Now it's very easy to conclude that the indignation that some people feel over the promiscuous use of epithetical fucking and the like is a reflection of their prudish inhibitions about sexuality, and that embracing the language helps to dispel those attitudes. As George Carlin put it, "There are no bad words. Bad thoughts. Bad Intentions." That was an article of faith among a the faction among the sixties radicals who made sexual liberation an inseparable part of their political programs. As Jerry Rubin put it:
There's one word which Amerika hasn't destroyed. One word which has maintained its emotional power and purity. Amerika cannot destroy it because she dare not use it.

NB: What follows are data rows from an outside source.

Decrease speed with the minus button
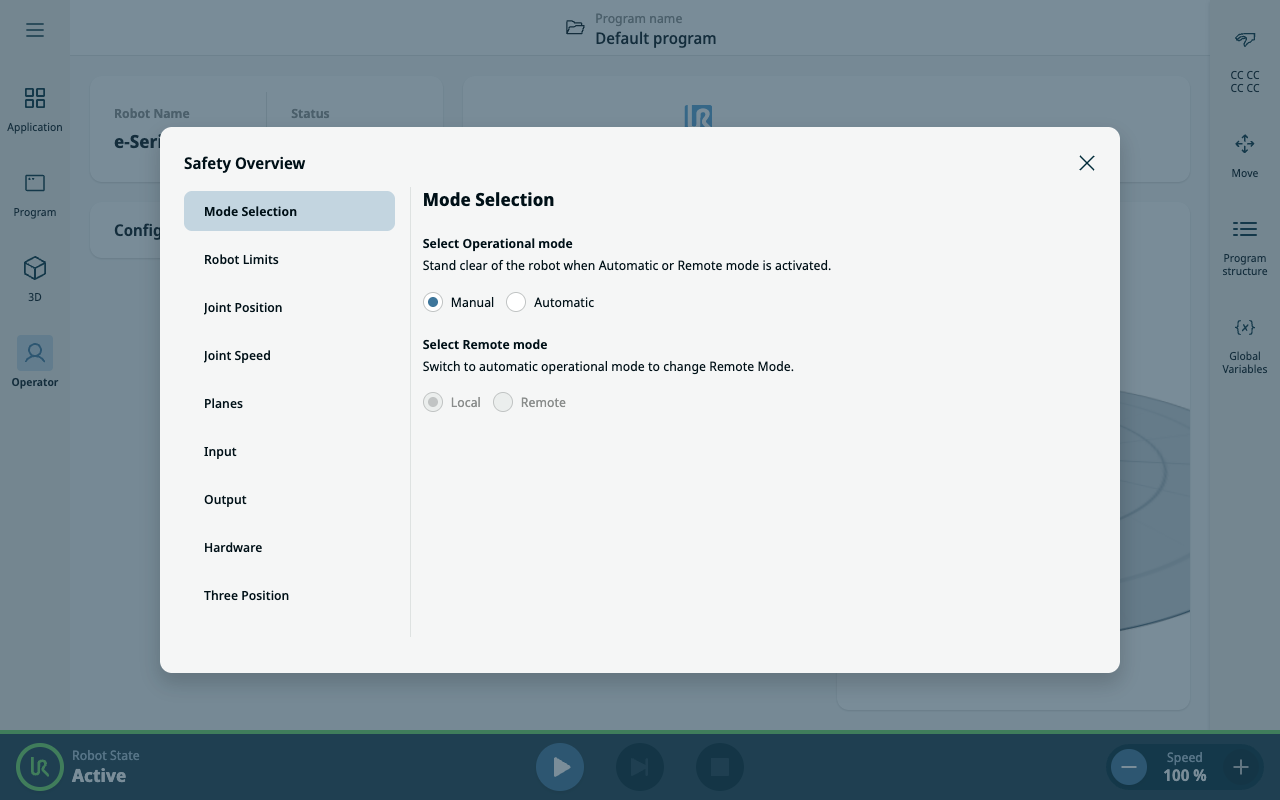(1129, 767)
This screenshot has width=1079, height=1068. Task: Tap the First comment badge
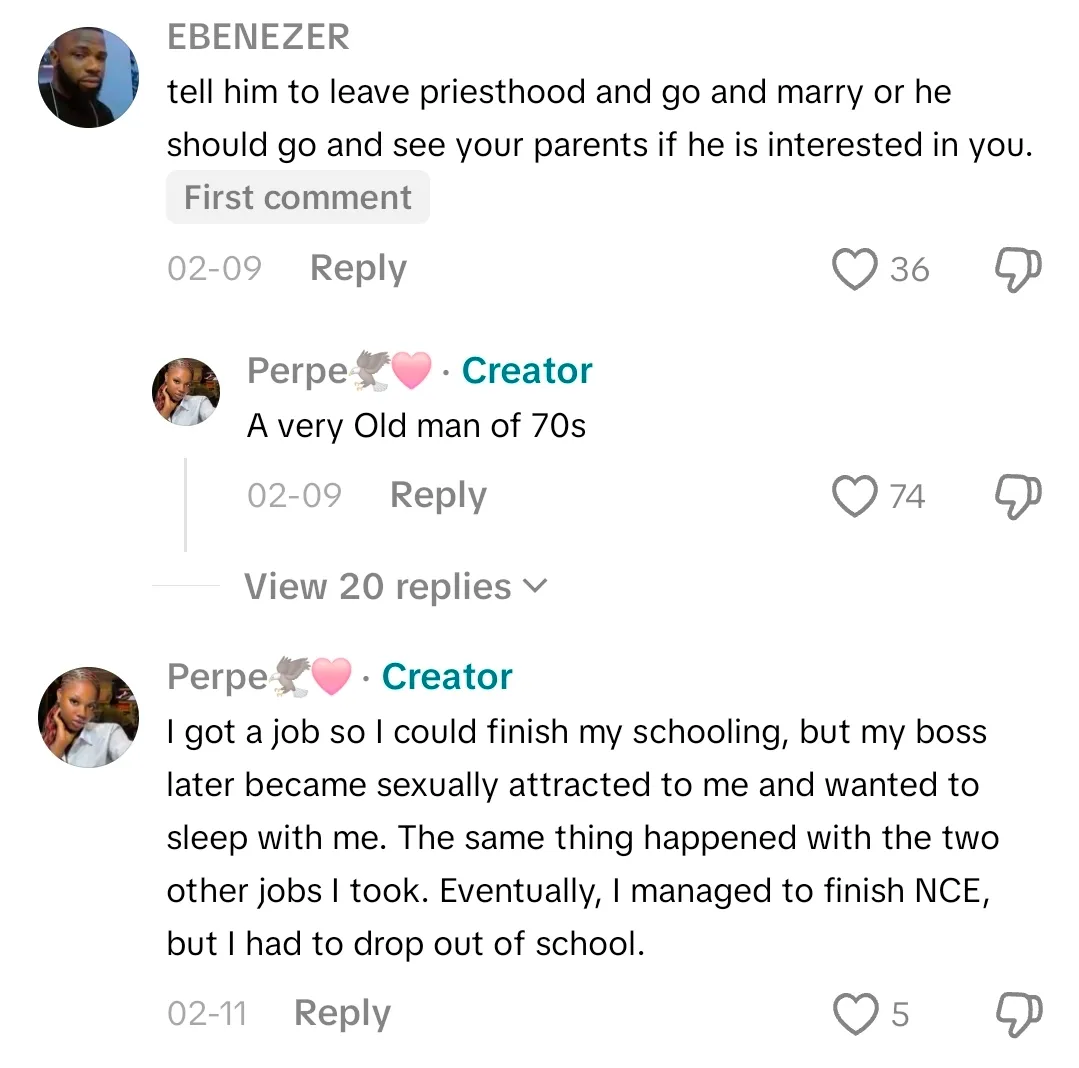click(x=298, y=197)
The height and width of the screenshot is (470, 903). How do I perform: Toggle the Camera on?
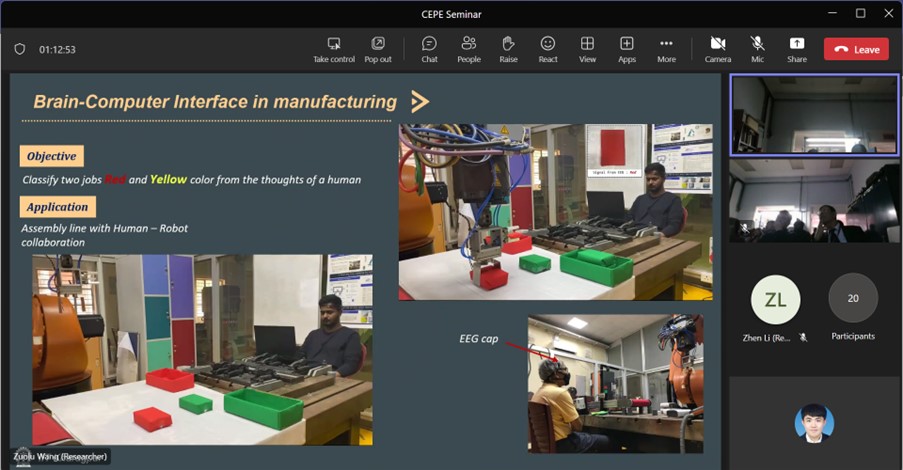[717, 44]
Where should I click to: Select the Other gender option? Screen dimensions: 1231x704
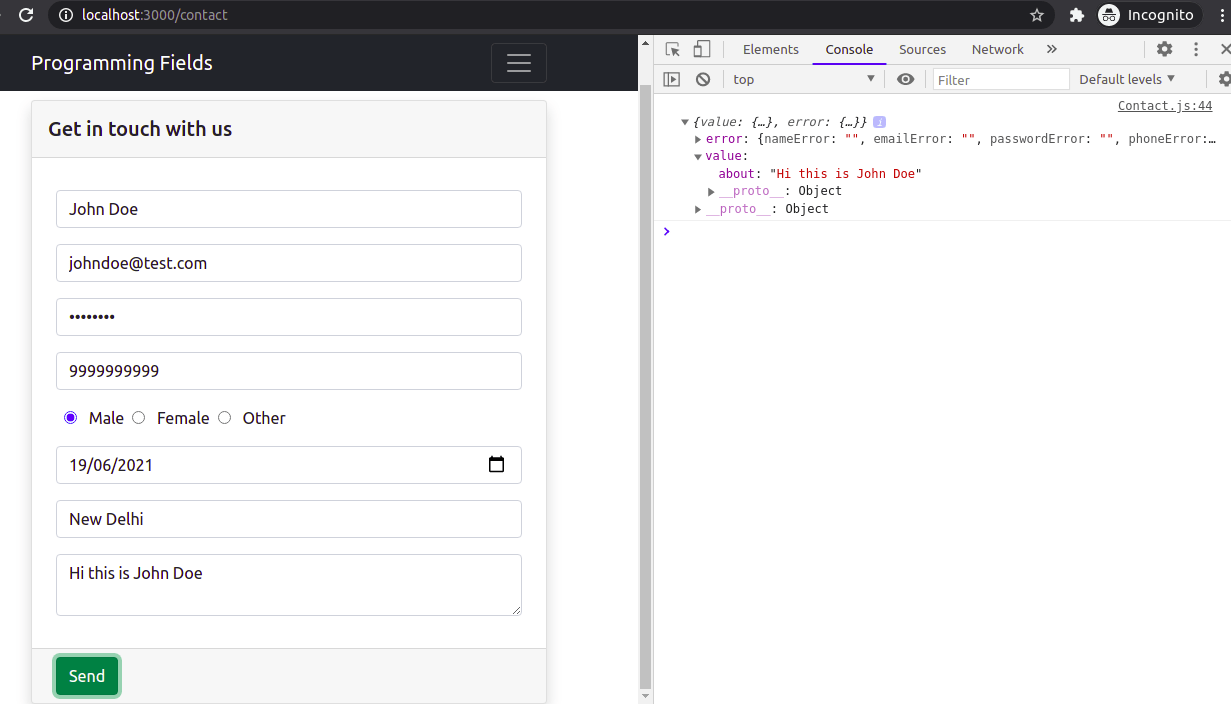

It's illegal! It's the last word left in the English language: FUCK!
The naked human body is immoral under Christianity and illegal under Amerikan law. Nudity is called "indecent exposure." Fuck is a dirty word because you have to be naked to do it.
I think most cultural liberals still uncritically adopt a version of this understanding of the words. When they uphold people's right to use this sort of language in public against the attempts to censor or limit it, they think of themselves not just as defending free speech, but as striking a blow against sexual repression and hypocrisy. That is, they see themselves as being in a line that stretches back to the Lady Chatterly decision — part of the long historical process that Rochelle Gurstein describes as "the repeal of reticence."
But if it ever were possible to purge fuck of its literal stigma by eliminating the inhibitions and hangups that the word seems to trail, the secondary uses of the word would lose their raison d'etre. Fucking can only work in its figurative meanings if it remains dirty in its literal meaning. If there's still an aggressive intensity to calling somebody a fucking asshole it's because we haven't abandoned our conviction that sex and the body are something to be ashamed of. Every time we use fucking as an emphatic, whether to commend or condemn something, we strike a little blow for old-fashioned sexual values.
That isn't to say that we shouldn't continue to oppose any legal and administrative penalties to using these words and defend people's right to use them in appropriate circumstances (I don't need to hear them on "Meet the Press"). But we should acknowledge that the words are suffused with an affect that's derived from their sexual meanings. (It doesn't really matter whether you want to call that a connotation, which is a word that can have a lot of meanings, most of them imprecise — though in an odd way, I think these are connotations in the sense of J. S. Mill, who invented the modern logical sense of the word).